Although solo Sea Kayaking certainly exists, it is not something we would recommend for beginners. By going in a group, you not only have a lot more fun and can give each other tips on how to improve, but it does mean you can support each other if one of you falls in and can come to group decisions if the weather takes a turn. Also, even when you go in a group, make sure you let others know that you are off to the water, and bring a fully charged phone, so you can both contact people and be able to be contacted.

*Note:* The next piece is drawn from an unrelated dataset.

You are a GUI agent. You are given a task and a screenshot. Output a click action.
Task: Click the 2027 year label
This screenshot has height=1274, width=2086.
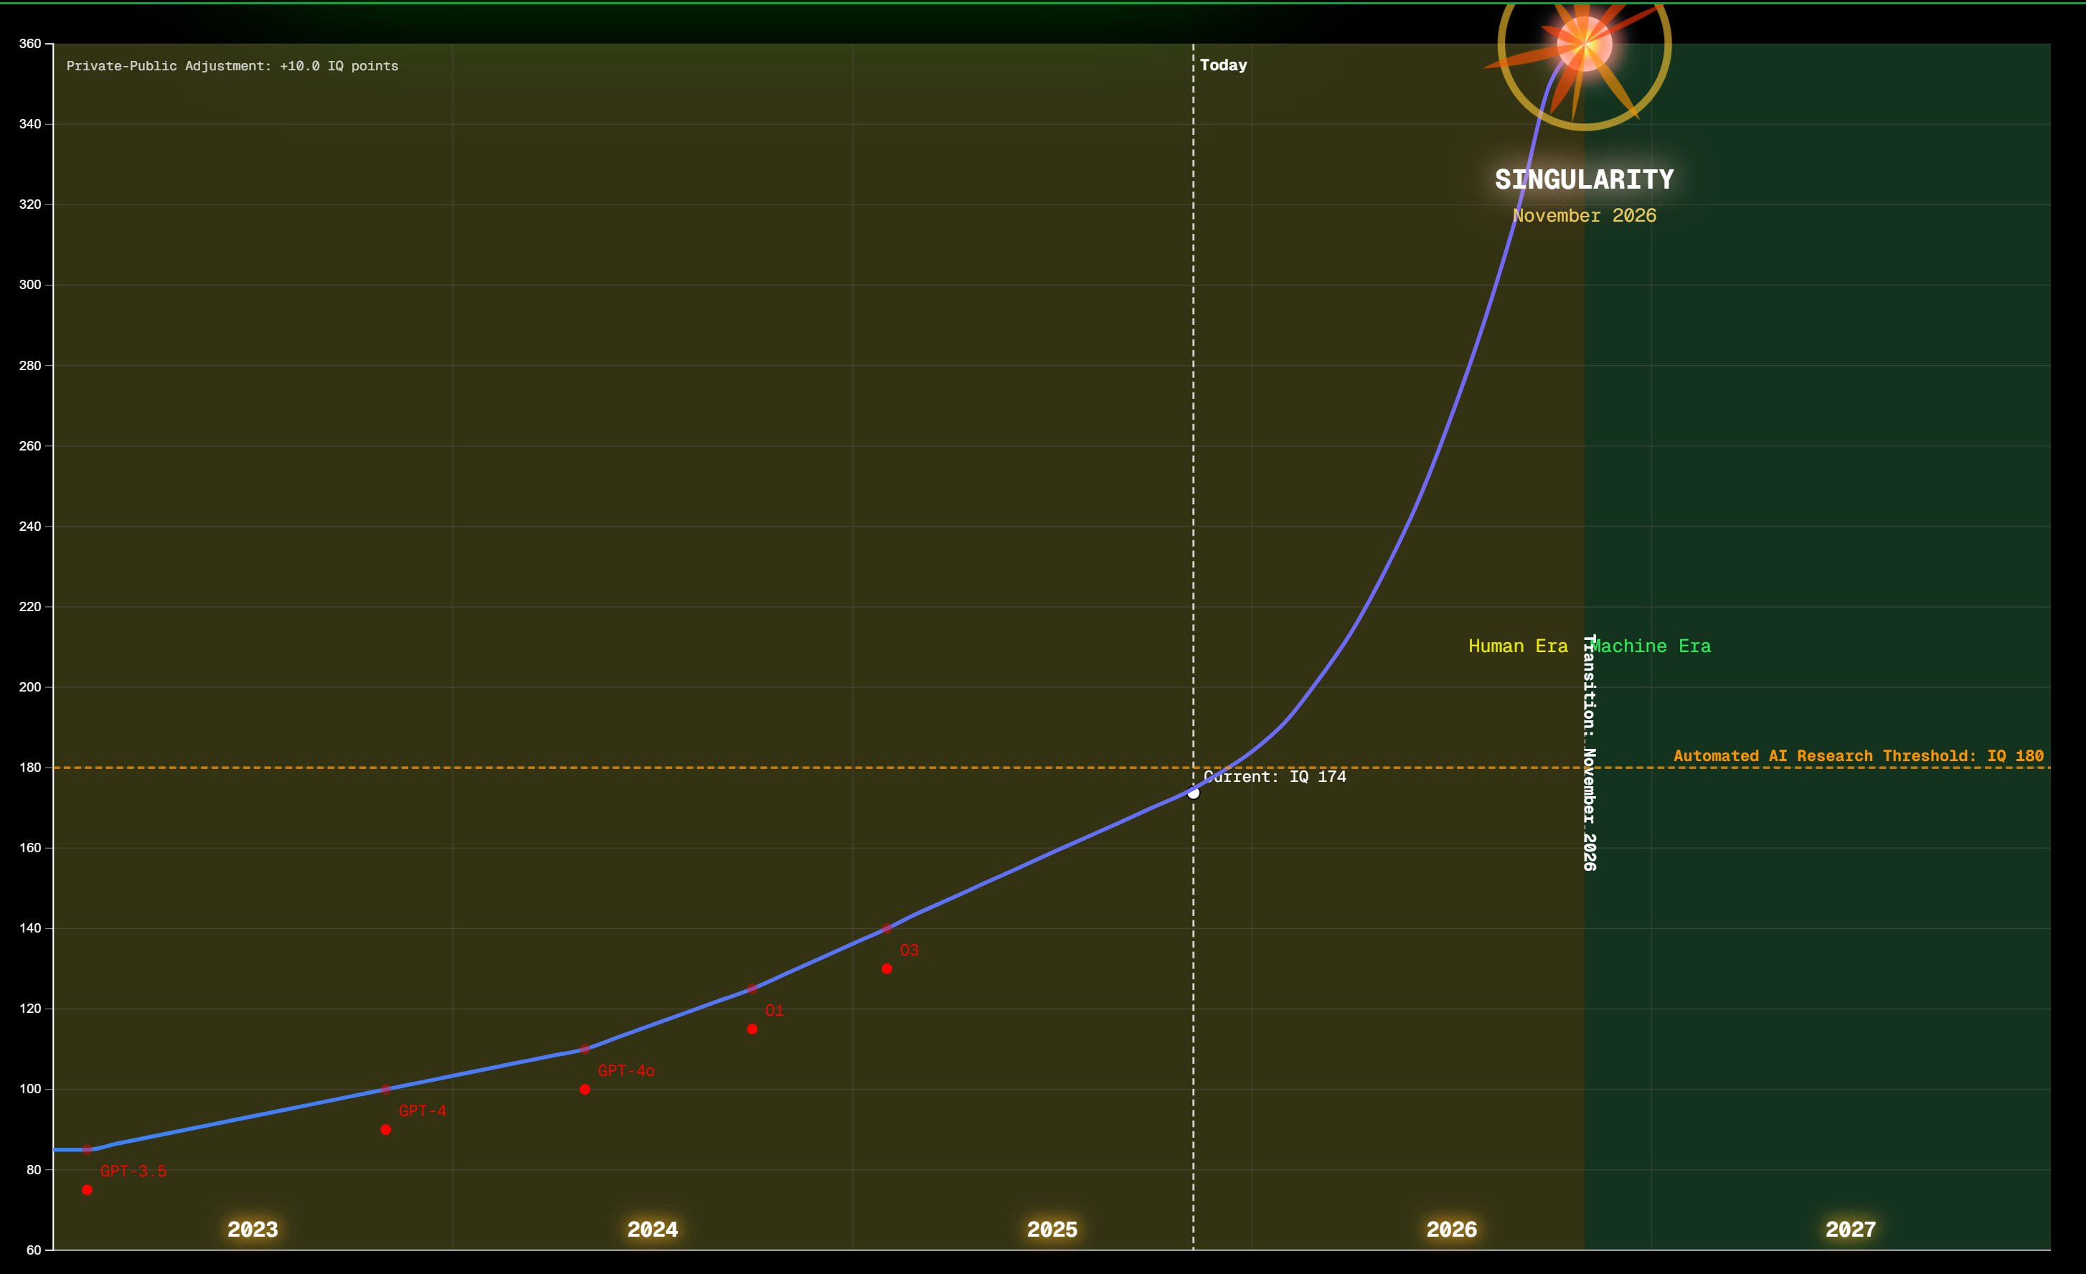point(1850,1228)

Weather and Water conditions
All safety precautions are a must, be when it comes to sea kayaking (or any sea-based activities), this is more than a must. It’s a double must. Sea kayaking can be a workout when the weather’s good, so it’s certainly worth checking the forecast before you head off. If it looks like there’s a chance of the weather turning, it’s time to call off the kayaking trip, especially if you’re a beginner. Get used to checking the weather conditions every time you plan to head to the water, and you’ll be able to approach the water with the necessary confidence.
Practicing on a river
Although they are different (see our River vs Sea Kayak section), as a beginner, it may well be worth going for a river paddle before you head out to the sea. This will be a good way of getting your paddling technique down a tee and means that when you do finally head to the salty sea water, your muscles and techniques will better adapt to what may be a tiring experience. It should also mean as a beginner you’ll be more used to falling out of your kayak, and in turn, finding it much easier climbing back in. It may sound strange, but in terms of your development on a kayak, being used to getting wet and being able to quickly get back on board is an underestimated skill.
If you aren't hugely interested in spending time paddling along a river before you hit the sea, but also want to get your technique correct early on, it’s worth seeing if you can get lessons. Spending a day with a professional instructor will both get your paddling skills up to a good standard, and be able to take you out and show you the ways of the water.